On Thu, Mar 22, 2007 at 03:52:55PM -0500, Bin He wrote:

> Dear sir,

Hi,


> I found your email address from kernel bridge source codes. I would
> appreciate if you could look into my question a little bit.

The netdev@ mailing list is a better forum to ask such questions,
I've CC'ed this email there.


> I have an invisible bridge (br0) which contains eth0 and eth1. None
> of them have an IP address because I want to it to be transparent to
> the existing network. So there is no entries in kernel routing table.

If you have an IP address assigned to br0, your kernel will likely have
(at least) one entry in its routing table even if you didn't put any
routes in there yourself.


> The problem is how does it handle the routing, i.e., which eth
> interface will a packet be sent to?

(The decision which bridge sub-device to send a packet to isn't
called 'routing', as it doesn't involve an IP routing decision --
that decision has already been made at that point.)

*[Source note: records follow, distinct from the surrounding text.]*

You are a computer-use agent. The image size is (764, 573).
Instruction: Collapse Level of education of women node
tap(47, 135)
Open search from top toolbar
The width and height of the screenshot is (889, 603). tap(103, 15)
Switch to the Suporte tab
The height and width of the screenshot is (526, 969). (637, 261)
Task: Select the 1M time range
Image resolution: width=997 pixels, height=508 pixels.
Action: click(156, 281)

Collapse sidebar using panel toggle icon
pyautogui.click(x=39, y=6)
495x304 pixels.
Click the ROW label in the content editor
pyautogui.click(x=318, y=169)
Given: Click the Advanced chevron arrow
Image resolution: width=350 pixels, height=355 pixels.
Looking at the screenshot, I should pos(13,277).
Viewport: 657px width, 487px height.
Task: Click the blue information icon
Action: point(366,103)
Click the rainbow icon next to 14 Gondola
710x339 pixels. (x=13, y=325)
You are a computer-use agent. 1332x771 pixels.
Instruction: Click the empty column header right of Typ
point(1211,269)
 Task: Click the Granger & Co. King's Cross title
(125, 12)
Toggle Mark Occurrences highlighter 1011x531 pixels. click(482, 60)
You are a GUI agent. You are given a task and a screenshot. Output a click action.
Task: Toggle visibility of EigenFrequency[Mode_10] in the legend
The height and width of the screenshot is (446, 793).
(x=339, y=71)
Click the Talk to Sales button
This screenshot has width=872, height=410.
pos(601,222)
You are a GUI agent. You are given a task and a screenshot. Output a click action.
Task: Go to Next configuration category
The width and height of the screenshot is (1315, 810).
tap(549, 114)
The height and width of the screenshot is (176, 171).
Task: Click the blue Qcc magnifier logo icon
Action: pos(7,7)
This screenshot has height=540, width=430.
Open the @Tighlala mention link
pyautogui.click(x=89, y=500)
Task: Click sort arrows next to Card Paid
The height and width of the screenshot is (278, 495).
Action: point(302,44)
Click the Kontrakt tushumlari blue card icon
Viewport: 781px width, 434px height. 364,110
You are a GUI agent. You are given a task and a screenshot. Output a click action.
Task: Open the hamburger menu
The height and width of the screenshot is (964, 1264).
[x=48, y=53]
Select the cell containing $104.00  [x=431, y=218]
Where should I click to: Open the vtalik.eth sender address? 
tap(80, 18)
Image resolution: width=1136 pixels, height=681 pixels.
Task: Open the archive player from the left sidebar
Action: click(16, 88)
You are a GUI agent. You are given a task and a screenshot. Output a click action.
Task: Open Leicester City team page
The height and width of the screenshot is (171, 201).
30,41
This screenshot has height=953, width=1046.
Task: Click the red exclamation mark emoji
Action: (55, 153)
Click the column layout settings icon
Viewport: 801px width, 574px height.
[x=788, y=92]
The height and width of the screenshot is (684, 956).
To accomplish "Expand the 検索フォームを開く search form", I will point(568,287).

> For example, I can create a packet and bind it to a device by
> SO_BINDTODEVICE socket option. I did some tests and found:
> 1) if the socket is bound to eth0 or eth1, the packet cannot be sent out.
> 2) if the socket is bound to br0, it seems that the packet is only
> sent out to eth0.

Check out your system's ARP table (run /sbin/arp) and your br0
bridge's MAC address table (run 'brctl showmacs br0' or something
like that.)

When your machine wants to communicate with a remote IP address, it
first sends an ARP packet to figure out what the ethernet address is
that corresponds to that remote IP address.

When your machine then sends an IP packet on the br0 interface to that
ethernet address, the bridge code checks the MAC address table to find
out whether to send it to eth0 or eth1 (if the MAC address is a known
MAC address) or to both (if we have never seen the MAC address before
or if it has timed out.)


> So is there a way to send out a packet on a particular device?

I'm not sure exactly what you are trying to do?